= Angela Kerins =

Irish businesswoman

Angela Kerins (née MacCarthy; born 1956) is an Irish business person and former chief executive officer of the Rehab Group.

==Background==
Born Angela MacCarthy in Waterford, Ireland in 1958, Kerins grew up in Cashel and Tramore.

==Education==
Kerins attended secondary school at the Presentation Convent in Cashel, and subsequently trained as a nurse at Orsett Hospital School of Nursing in Essex, United Kingdom. She then undertook postgraduate training in midwifery. As a student, Kerins campaigned to improve pay for trainee nurses.

==Career==
At the request of her parents, Kerins returned to Ireland to work at the Meath Hospital in Dublin. She then moved to the United Arab Emirates where she worked in emergency medicine, oncology, and intensive care. Later, Kerins moved to Dhahran in Saudi Arabia, where she ran a rehabilitation centre.

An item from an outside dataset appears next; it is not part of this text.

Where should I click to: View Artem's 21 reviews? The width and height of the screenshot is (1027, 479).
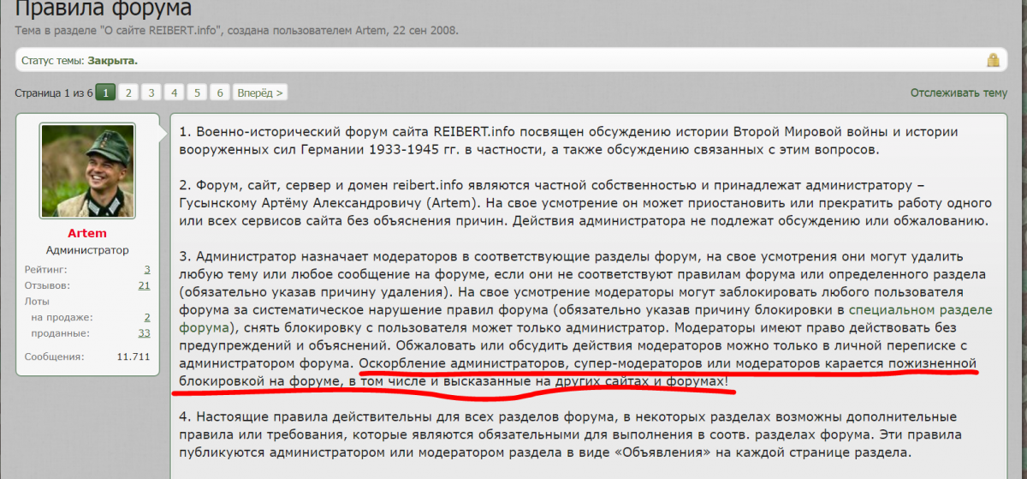coord(144,285)
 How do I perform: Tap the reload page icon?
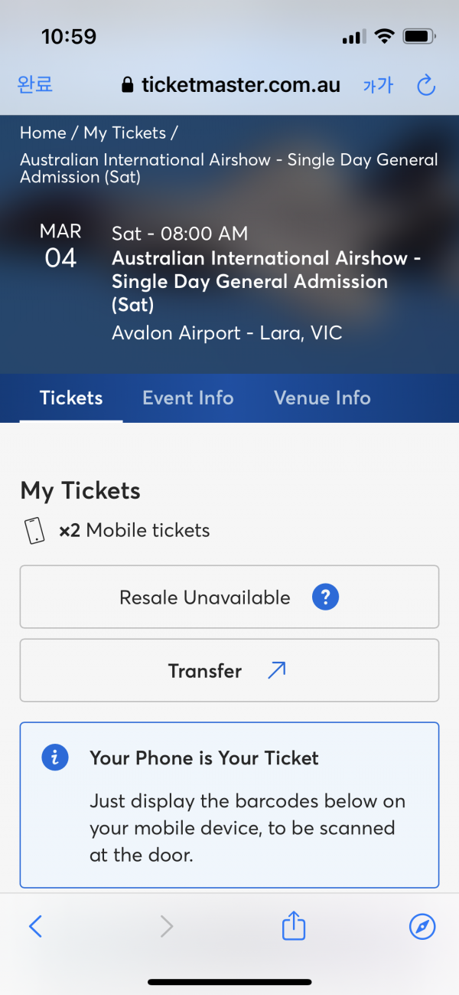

When Kerins returned to Ireland again, she was appointed to the Board of the National Council for the Elderly. She later served as Chair of the Women's Political Association, of the European Year of People with Disabilities (2003), and of the Equality Authority (2007–2012). She has been a member of the National Rehabilitation Board, the Broadcasting Commission of Ireland, the Commission for Communications Regulation Consumer Advisory Panel, the board of the Dublin Dental Hospital, the Board of FÁS International, the Health Information and Quality Authority, and the National Executive of the Irish Business and Employers Confederation. It was through the National Rehabilitation Board that she met Frank Flannery of The Rehab Group.

===Rehab Group===
Kerins joined the Rehab Group in 1991 and was appointed Director of Public Affairs and Group Development. In 1995, she formed RehabCare, the Group's health and social division, and became its chief executive. From 1996, she served as the Rehab Group's permanent representative at the United Nations Economic and Social Council. In 1999, Kerins was appointed as the first chair of the National Disability Authority. Kerins was appointed chief executive of the Rehab Group in 2006. Kerins also served a period as the President of the European Platform for Rehabilitation.

Kerins was registered as Director of Rehab UK on 14 July 2005 and was listed as Chief Executive of Rehab Group Services Limited from 23 October 2006. She was listed as Director and Chief Executive of Momentum Scotland from 6 September 2001.

Kerins was previously listed as Director of 3 other UK companies, which are now dissolved:
- Direct Time Limited: 28 March 1989 – 23 February 2010
- The Training and Business Group Limited: 31 March 1989 – 17 May 2011
- The Training and Business Factory (South London) Limited: 18 January 1990 – 23 February 2010

On 27 February 2014, Kerins was called before the Public Accounts Committee (PAC) of Dáil Éireann, the Irish parliament. Kerins resigned as head of the Rehab Group on 2 April 2014, amid controversy over management salaries and low profits from the Rehab Lottery; she was in receipt of €240,000 per annum but according to an Irish Times report she "initially refused to disclose her salary", which was eventually disclosed by the Rehab Group following "sustained pressure". Her salary was, according to Anne Hannify head of Fundraising Ireland, "actually quite out of kilter with even what the top CEO's of charities are being paid at the moment". Kerins also cited threats to her personal safety as a factor in her resignation.

====Legal action====
In 2016, Kerins commenced legal action against the PAC in the Irish High Court, alleging that the content and scope of the Committee's questions were inappropriate and beyond their remit. Kerins also stated that the encounter contributed to a March 2014 suicide attempt and to her later resignation from her role as CEO. Kerins lost her case, a decision which she subsequently appealed to the Supreme Court of Ireland.

On 27 February 2019, the Supreme Court ruled in favour of Kerins on several issues, including that the PAC had acted outside its remit. The Court determined that the PAC had violated the legislation as a whole by departing significantly from its mandate and the terms of an invitation to Ms. Kerins, which allowed for inquiries regarding her pay and the management of three State-funded programmes by Rehab. In September 2025, Kerins submitted a claim for legal costs of €2.1 million arising from the case.

==Awards==
In 2003, Kerins was awarded an honorary Doctor of Laws degree at University College Dublin.

==Personal life==
Kerins is married to Seán Kerins, whom she met at a party at the Richmond Hospital in Dublin. They have a daughter and a son. Kerins is a former member of Fianna Fáil.